Читаем Записки доктора (1926 – 1929) полностью

Подсудимый начал свою защиту с того, что он рос в тяжёлой семейной обстановке, мать с отцом жили плохо, на детей не обращали никакого внимания, заставляли работать, обращались грубо, бывали случаи, когда его плохо кормили… Тут его голос прервался и он несколько минут стоял молча, опустивши голову и всхлипывая. Правая рука описывала полукружия, левая – скручивала сзади подол рубашки… Председатель – пожилой человек – смотрел на него бесстрастными глазами и молча выжидал. Члены суда – молодая женщина и старый рабочий. Между прочим, эти члены за всё время заседания не задали ни одного вопроса. На лицах у них я не мог подметить ни одной волнующей мысли.

Успокоившись, подсудимый не очень связно, путаясь, в вульгарных, грубых иногда выражениях начал рассказывать, как он, чувствуя свою оторванность от семьи, стремился уйти из неё. Когда он сделался комсомольцем, мать прямо его возненавидела и старалась как можно больше причинить ему неприятностей… попрекала без всяких оснований в лености, ничегонеделании, ругала, морила голодом. Как комсомолец, он много работал в ячейке, был избачом, много тратил времени на конференции, собрания, доклады т. д. Тут же сообщил суду, что отец его покончил с собой потому, что был заподозрен в краже из церкви.

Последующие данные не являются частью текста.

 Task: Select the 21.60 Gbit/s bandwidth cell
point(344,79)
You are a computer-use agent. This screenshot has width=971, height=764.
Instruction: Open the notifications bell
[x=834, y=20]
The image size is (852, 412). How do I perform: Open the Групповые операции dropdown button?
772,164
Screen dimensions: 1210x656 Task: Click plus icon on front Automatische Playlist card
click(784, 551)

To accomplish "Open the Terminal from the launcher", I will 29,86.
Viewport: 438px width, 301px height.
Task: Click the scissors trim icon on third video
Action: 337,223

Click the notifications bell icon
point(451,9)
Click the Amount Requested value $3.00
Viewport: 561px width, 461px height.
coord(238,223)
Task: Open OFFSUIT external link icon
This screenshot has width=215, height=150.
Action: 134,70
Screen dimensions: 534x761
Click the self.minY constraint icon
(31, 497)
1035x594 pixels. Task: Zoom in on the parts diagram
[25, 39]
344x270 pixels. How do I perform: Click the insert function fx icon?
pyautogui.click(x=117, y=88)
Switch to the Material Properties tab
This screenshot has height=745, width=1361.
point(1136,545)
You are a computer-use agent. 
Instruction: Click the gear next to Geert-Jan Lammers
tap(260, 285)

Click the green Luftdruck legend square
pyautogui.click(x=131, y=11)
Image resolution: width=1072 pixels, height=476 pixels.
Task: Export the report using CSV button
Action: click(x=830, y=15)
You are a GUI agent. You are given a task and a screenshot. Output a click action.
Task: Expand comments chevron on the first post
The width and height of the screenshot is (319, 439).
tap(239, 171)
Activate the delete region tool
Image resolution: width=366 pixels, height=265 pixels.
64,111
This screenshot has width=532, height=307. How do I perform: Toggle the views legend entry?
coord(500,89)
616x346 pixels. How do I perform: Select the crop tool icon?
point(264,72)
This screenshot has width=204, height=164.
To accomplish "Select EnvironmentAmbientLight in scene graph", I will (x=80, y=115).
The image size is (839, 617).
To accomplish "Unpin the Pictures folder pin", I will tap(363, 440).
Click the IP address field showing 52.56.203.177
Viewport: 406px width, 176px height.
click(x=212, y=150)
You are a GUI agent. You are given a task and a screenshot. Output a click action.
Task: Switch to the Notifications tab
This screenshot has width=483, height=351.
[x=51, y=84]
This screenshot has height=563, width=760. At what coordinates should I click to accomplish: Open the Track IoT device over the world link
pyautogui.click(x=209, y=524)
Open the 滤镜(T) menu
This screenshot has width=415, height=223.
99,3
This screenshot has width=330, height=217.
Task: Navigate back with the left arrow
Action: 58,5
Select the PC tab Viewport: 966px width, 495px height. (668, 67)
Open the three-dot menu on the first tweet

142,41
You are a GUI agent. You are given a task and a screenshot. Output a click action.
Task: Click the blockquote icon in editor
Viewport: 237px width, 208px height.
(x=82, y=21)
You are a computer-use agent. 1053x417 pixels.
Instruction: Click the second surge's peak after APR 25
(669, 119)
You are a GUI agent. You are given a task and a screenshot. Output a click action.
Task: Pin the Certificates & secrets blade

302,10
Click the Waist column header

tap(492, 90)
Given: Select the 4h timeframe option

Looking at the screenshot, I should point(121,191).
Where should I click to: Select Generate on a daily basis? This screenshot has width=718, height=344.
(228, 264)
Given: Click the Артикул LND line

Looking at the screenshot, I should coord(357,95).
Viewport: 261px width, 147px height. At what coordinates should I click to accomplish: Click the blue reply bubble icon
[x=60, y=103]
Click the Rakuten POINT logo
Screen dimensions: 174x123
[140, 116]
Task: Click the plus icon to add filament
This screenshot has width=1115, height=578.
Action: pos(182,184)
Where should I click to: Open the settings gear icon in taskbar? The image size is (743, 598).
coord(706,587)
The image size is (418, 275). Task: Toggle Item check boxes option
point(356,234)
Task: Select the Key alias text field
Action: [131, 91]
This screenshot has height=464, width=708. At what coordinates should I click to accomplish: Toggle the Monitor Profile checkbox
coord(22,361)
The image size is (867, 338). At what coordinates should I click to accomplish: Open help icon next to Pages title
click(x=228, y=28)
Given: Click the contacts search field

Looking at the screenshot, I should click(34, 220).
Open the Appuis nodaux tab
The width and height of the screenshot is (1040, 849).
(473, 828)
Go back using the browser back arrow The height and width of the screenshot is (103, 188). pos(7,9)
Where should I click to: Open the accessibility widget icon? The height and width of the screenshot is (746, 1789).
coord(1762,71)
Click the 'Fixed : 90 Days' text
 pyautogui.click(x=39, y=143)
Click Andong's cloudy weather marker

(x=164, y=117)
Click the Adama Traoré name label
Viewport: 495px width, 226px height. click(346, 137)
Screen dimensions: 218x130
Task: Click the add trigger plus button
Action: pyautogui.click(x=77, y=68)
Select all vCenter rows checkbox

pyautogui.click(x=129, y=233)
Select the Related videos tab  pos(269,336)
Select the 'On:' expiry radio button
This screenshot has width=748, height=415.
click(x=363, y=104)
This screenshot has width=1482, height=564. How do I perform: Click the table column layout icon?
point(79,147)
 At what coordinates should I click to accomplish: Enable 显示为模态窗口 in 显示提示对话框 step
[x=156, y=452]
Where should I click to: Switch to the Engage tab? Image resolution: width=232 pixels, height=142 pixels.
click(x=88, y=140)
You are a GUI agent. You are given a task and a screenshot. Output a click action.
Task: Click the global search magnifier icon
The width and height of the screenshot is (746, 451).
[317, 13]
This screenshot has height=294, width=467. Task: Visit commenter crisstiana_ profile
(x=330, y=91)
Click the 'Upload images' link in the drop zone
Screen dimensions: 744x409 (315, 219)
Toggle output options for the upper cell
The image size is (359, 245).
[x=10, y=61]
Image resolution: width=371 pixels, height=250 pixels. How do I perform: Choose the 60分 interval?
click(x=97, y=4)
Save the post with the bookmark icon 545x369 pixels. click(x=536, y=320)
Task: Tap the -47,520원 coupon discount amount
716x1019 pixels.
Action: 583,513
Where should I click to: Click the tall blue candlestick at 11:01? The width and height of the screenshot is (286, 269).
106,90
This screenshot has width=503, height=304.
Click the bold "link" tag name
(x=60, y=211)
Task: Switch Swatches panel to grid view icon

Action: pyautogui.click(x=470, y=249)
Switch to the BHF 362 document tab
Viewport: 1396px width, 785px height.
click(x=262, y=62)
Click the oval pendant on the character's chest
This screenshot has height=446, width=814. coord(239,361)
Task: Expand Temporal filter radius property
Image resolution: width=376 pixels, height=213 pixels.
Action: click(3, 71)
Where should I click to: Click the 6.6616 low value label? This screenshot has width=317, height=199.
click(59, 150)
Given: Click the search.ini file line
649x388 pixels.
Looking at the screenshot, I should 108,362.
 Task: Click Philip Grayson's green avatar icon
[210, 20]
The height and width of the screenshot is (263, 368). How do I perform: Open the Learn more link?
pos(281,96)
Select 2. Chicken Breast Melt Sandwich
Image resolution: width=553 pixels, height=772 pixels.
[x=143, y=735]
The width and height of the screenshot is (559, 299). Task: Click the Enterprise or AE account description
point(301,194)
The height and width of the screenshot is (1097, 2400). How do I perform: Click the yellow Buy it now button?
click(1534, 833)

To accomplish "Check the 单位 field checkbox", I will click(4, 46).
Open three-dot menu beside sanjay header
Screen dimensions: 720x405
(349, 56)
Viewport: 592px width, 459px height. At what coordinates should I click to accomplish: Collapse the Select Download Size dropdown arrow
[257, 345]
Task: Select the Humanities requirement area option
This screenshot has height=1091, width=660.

На вопрос председателя, что же именно отец его украл из церковного имущества, он нашелся сказать только: «Хорошо не знаю, говорили: какое-то стекло и кусок железа, была какая-то комиссия, что она решила – я не знаю…»

Снова говорит о матери, о её нелюбви к нему, о том, как она обвиняла его в воровстве и старалась его выжить из дому. И, наконец, потеряв надежду на его уход из дома, она решилась создать настоящее дело… Председатель прерывает его и говорит: «Ведь вы же сознались в преступлении на предварительном следствии, значит, вы теперь отказываетесь от своего показания? Ваше прежнее показание полностью совпадает с показаниями здесь, на суде, вашей маленькой сестры, и кроме того, из показаний другой сестры выяснилось, что вы покушались на насилие и над этой сестрой, и только случайность помешала вам совершить его». – «Всё это неправда, я подтвердил жалобу матери, чтобы только отвязаться от неё. А теперь заявляю, что жалоба матери ложная, она выдумала всё это дело и сестёр научила показывать на меня, чтобы заставить меня уйти из дома».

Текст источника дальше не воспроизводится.